+++ Records supplied

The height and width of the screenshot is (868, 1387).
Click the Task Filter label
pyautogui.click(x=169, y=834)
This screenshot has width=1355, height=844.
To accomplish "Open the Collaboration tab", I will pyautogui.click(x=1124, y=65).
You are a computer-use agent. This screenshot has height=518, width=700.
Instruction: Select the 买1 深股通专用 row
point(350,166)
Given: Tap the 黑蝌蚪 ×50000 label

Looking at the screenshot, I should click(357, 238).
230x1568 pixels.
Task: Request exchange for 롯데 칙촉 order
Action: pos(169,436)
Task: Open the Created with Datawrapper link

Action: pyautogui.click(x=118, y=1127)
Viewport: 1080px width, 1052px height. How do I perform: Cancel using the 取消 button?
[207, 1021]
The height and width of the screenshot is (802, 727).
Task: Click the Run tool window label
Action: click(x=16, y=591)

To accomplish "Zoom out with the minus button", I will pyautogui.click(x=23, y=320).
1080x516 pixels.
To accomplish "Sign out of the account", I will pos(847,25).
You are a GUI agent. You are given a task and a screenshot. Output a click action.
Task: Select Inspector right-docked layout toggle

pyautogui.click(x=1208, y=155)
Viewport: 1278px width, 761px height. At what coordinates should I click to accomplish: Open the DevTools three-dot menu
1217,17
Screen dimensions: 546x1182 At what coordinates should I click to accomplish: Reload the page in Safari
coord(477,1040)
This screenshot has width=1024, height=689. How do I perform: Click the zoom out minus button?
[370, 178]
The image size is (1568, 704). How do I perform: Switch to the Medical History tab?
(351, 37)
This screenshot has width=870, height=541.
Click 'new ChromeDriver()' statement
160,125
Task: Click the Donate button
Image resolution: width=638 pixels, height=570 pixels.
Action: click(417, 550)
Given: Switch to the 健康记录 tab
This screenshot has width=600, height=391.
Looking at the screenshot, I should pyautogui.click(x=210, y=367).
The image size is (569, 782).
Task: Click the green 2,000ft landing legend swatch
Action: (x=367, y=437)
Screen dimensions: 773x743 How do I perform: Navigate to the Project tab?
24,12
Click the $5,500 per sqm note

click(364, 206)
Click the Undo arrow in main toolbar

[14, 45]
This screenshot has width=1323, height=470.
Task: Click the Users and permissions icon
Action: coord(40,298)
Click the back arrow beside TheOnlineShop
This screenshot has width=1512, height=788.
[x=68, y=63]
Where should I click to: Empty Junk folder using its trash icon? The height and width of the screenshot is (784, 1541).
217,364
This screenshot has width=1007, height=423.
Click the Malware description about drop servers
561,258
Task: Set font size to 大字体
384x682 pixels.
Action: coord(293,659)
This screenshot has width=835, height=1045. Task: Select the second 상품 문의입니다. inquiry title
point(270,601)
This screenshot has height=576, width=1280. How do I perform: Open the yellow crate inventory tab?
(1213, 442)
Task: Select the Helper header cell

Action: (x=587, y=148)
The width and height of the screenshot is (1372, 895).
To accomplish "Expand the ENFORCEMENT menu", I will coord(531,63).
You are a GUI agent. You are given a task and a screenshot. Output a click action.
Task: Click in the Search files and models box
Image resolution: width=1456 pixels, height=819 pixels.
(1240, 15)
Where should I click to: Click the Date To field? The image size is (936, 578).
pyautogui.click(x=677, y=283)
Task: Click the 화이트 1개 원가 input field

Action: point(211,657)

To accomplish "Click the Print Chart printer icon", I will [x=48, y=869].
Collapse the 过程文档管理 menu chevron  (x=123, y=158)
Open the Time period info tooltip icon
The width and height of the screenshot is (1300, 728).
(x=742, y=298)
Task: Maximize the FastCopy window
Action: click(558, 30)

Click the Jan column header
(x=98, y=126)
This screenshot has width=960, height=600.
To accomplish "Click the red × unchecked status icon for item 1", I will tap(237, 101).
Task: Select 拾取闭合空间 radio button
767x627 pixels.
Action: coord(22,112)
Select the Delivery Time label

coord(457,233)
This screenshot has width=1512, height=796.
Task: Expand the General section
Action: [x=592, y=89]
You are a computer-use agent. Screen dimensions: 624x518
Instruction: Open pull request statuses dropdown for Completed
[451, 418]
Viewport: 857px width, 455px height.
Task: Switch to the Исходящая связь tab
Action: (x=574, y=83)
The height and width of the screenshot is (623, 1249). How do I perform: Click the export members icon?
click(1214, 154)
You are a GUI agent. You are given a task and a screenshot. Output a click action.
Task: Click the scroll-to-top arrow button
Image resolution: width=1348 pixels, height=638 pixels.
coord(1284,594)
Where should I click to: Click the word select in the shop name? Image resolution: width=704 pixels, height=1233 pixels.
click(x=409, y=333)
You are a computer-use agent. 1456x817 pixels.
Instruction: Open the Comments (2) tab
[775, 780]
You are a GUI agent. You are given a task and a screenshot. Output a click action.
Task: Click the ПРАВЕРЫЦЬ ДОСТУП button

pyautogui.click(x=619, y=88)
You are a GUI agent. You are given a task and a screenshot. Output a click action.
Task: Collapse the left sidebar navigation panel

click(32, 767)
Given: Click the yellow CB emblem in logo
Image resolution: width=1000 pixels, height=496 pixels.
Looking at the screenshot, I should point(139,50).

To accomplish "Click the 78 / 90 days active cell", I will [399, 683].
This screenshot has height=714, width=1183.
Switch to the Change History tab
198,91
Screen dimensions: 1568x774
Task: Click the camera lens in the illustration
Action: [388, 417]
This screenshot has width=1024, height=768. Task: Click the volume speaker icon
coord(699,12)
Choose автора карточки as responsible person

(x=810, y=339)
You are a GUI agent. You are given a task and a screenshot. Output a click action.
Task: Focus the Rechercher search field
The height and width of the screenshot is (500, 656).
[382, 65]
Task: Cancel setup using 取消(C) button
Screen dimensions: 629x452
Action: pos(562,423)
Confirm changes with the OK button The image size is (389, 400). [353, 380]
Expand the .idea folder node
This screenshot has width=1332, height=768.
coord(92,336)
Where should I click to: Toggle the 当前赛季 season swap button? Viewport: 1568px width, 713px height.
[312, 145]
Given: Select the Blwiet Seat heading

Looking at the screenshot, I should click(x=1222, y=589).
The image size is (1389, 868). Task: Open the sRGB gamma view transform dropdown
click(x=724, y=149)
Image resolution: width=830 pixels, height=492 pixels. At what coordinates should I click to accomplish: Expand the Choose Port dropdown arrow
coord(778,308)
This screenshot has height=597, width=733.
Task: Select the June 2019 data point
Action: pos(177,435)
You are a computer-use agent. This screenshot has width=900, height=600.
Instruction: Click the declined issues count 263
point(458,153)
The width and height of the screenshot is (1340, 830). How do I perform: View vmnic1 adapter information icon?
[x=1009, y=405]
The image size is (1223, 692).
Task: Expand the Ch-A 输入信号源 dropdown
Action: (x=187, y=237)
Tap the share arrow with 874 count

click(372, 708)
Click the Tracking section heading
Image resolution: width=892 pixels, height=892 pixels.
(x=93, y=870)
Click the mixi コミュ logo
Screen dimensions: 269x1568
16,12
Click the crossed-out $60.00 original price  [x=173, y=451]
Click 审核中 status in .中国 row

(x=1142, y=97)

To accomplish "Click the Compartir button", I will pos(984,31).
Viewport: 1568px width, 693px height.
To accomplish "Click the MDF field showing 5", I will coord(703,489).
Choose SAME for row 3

++++++

-- What the task requires --
Write out the records above again, keeping each one identical to the original.

-- Exercise result --
The height and width of the screenshot is (868, 1387).
Click the Task Filter label
pyautogui.click(x=169, y=834)
This screenshot has width=1355, height=844.
To accomplish "Open the Collaboration tab", I will pyautogui.click(x=1124, y=65).
You are a computer-use agent. This screenshot has height=518, width=700.
Instruction: Select the 买1 深股通专用 row
point(350,166)
Given: Tap the 黑蝌蚪 ×50000 label

Looking at the screenshot, I should click(357, 238).
230x1568 pixels.
Task: Request exchange for 롯데 칙촉 order
Action: pos(169,436)
Task: Open the Created with Datawrapper link

Action: pyautogui.click(x=118, y=1127)
Viewport: 1080px width, 1052px height. How do I perform: Cancel using the 取消 button?
[207, 1021]
The height and width of the screenshot is (802, 727).
Task: Click the Run tool window label
Action: click(x=16, y=591)

To accomplish "Zoom out with the minus button", I will pyautogui.click(x=23, y=320).
1080x516 pixels.
To accomplish "Sign out of the account", I will pos(847,25).
You are a GUI agent. You are given a task and a screenshot. Output a click action.
Task: Select Inspector right-docked layout toggle

pyautogui.click(x=1208, y=155)
Viewport: 1278px width, 761px height. At what coordinates should I click to accomplish: Open the DevTools three-dot menu
1217,17
Screen dimensions: 546x1182 At what coordinates should I click to accomplish: Reload the page in Safari
coord(477,1040)
This screenshot has width=1024, height=689. How do I perform: Click the zoom out minus button?
[370, 178]
The image size is (1568, 704). How do I perform: Switch to the Medical History tab?
(351, 37)
This screenshot has width=870, height=541.
Click 'new ChromeDriver()' statement
160,125
Task: Click the Donate button
Image resolution: width=638 pixels, height=570 pixels.
Action: click(417, 550)
Given: Switch to the 健康记录 tab
This screenshot has width=600, height=391.
Looking at the screenshot, I should pyautogui.click(x=210, y=367).
The image size is (569, 782).
Task: Click the green 2,000ft landing legend swatch
Action: (x=367, y=437)
Screen dimensions: 773x743 How do I perform: Navigate to the Project tab?
24,12
Click the $5,500 per sqm note

click(364, 206)
Click the Undo arrow in main toolbar

[14, 45]
This screenshot has width=1323, height=470.
Task: Click the Users and permissions icon
Action: coord(40,298)
Click the back arrow beside TheOnlineShop
This screenshot has width=1512, height=788.
[x=68, y=63]
Where should I click to: Empty Junk folder using its trash icon? The height and width of the screenshot is (784, 1541).
217,364
This screenshot has width=1007, height=423.
Click the Malware description about drop servers
561,258
Task: Set font size to 大字体
384x682 pixels.
Action: coord(293,659)
This screenshot has width=835, height=1045. Task: Select the second 상품 문의입니다. inquiry title
point(270,601)
This screenshot has height=576, width=1280. How do I perform: Open the yellow crate inventory tab?
(1213, 442)
Task: Select the Helper header cell

Action: (x=587, y=148)
The width and height of the screenshot is (1372, 895).
To accomplish "Expand the ENFORCEMENT menu", I will coord(531,63).
You are a GUI agent. You are given a task and a screenshot. Output a click action.
Task: Click in the Search files and models box
Image resolution: width=1456 pixels, height=819 pixels.
(1240, 15)
Where should I click to: Click the Date To field? The image size is (936, 578).
pyautogui.click(x=677, y=283)
Task: Click the 화이트 1개 원가 input field

Action: point(211,657)

To accomplish "Click the Print Chart printer icon", I will [x=48, y=869].
Collapse the 过程文档管理 menu chevron  (x=123, y=158)
Open the Time period info tooltip icon
The width and height of the screenshot is (1300, 728).
(x=742, y=298)
Task: Maximize the FastCopy window
Action: click(558, 30)

Click the Jan column header
(x=98, y=126)
This screenshot has width=960, height=600.
To accomplish "Click the red × unchecked status icon for item 1", I will tap(237, 101).
Task: Select 拾取闭合空间 radio button
767x627 pixels.
Action: coord(22,112)
Select the Delivery Time label

coord(457,233)
This screenshot has width=1512, height=796.
Task: Expand the General section
Action: [x=592, y=89]
You are a computer-use agent. Screen dimensions: 624x518
Instruction: Open pull request statuses dropdown for Completed
[451, 418]
Viewport: 857px width, 455px height.
Task: Switch to the Исходящая связь tab
Action: (x=574, y=83)
The height and width of the screenshot is (623, 1249). How do I perform: Click the export members icon?
click(1214, 154)
You are a GUI agent. You are given a task and a screenshot. Output a click action.
Task: Click the scroll-to-top arrow button
Image resolution: width=1348 pixels, height=638 pixels.
coord(1284,594)
Where should I click to: Click the word select in the shop name? Image resolution: width=704 pixels, height=1233 pixels.
click(x=409, y=333)
You are a computer-use agent. 1456x817 pixels.
Instruction: Open the Comments (2) tab
[775, 780]
You are a GUI agent. You are given a task and a screenshot. Output a click action.
Task: Click the ПРАВЕРЫЦЬ ДОСТУП button

pyautogui.click(x=619, y=88)
You are a GUI agent. You are given a task and a screenshot. Output a click action.
Task: Collapse the left sidebar navigation panel

click(32, 767)
Given: Click the yellow CB emblem in logo
Image resolution: width=1000 pixels, height=496 pixels.
Looking at the screenshot, I should point(139,50).

To accomplish "Click the 78 / 90 days active cell", I will [399, 683].
This screenshot has height=714, width=1183.
Switch to the Change History tab
198,91
Screen dimensions: 1568x774
Task: Click the camera lens in the illustration
Action: [388, 417]
This screenshot has width=1024, height=768. Task: Click the volume speaker icon
coord(699,12)
Choose автора карточки as responsible person

(x=810, y=339)
You are a GUI agent. You are given a task and a screenshot. Output a click action.
Task: Focus the Rechercher search field
The height and width of the screenshot is (500, 656).
[382, 65]
Task: Cancel setup using 取消(C) button
Screen dimensions: 629x452
Action: pos(562,423)
Confirm changes with the OK button The image size is (389, 400). [353, 380]
Expand the .idea folder node
This screenshot has width=1332, height=768.
coord(92,336)
Where should I click to: Toggle the 当前赛季 season swap button? Viewport: 1568px width, 713px height.
[312, 145]
Given: Select the Blwiet Seat heading

Looking at the screenshot, I should click(x=1222, y=589).
The image size is (1389, 868). Task: Open the sRGB gamma view transform dropdown
click(x=724, y=149)
Image resolution: width=830 pixels, height=492 pixels. At what coordinates should I click to accomplish: Expand the Choose Port dropdown arrow
coord(778,308)
This screenshot has height=597, width=733.
Task: Select the June 2019 data point
Action: pos(177,435)
You are a computer-use agent. This screenshot has width=900, height=600.
Instruction: Click the declined issues count 263
point(458,153)
The width and height of the screenshot is (1340, 830). How do I perform: View vmnic1 adapter information icon?
[x=1009, y=405]
The image size is (1223, 692).
Task: Expand the Ch-A 输入信号源 dropdown
Action: (x=187, y=237)
Tap the share arrow with 874 count

click(372, 708)
Click the Tracking section heading
Image resolution: width=892 pixels, height=892 pixels.
(x=93, y=870)
Click the mixi コミュ logo
Screen dimensions: 269x1568
16,12
Click the crossed-out $60.00 original price  [x=173, y=451]
Click 审核中 status in .中国 row

(x=1142, y=97)

To accomplish "Click the Compartir button", I will pos(984,31).
Viewport: 1568px width, 693px height.
To accomplish "Click the MDF field showing 5", I will coord(703,489).
Choose SAME for row 3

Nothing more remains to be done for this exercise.